Chefe do exército de Uganda ordena fechamento de grupo de mídia
A operação militar em Kampala interrompeu as atividades do maior grupo de mídia do país, gerando críticas de observadores internacionais.
Pontos principais
- Muhoozi Kainerugaba, chefe do exército e filho do presidente Yoweri Museveni, ordenou a ação.
- O grupo de mídia afetado é o maior do país e possui sede na capital, Kampala.
- A medida provocou reações negativas de organizações e observadores internacionais.
- O fechamento ocorre em meio a tensões políticas sobre a sucessão presidencial em Uganda.
O chefe do exército de Uganda, Muhoozi Kainerugaba, ordenou o fechamento da sede do maior grupo de mídia do país, localizado em Kampala.
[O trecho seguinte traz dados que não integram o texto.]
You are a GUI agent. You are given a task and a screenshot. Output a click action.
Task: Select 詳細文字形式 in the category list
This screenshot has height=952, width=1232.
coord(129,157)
A operação militar resultou na interrupção imediata das atividades dos principais veículos de comunicação da rede, provocando forte reação negativa de organizações e observadores internacionais que monitoram a liberdade de imprensa na região. Kainerugaba, que é filho do atual presidente Yoweri Museveni, é amplamente apontado como o sucessor político de seu pai no comando do país. A ação ocorre em um momento de crescente tensão política em Uganda, onde o debate sobre a sucessão presidencial tem gerado instabilidade. Analistas apontam que o fechamento do grupo de mídia reflete a pressão sobre o espaço democrático e o controle exercido pelas forças de segurança sobre o discurso público no país.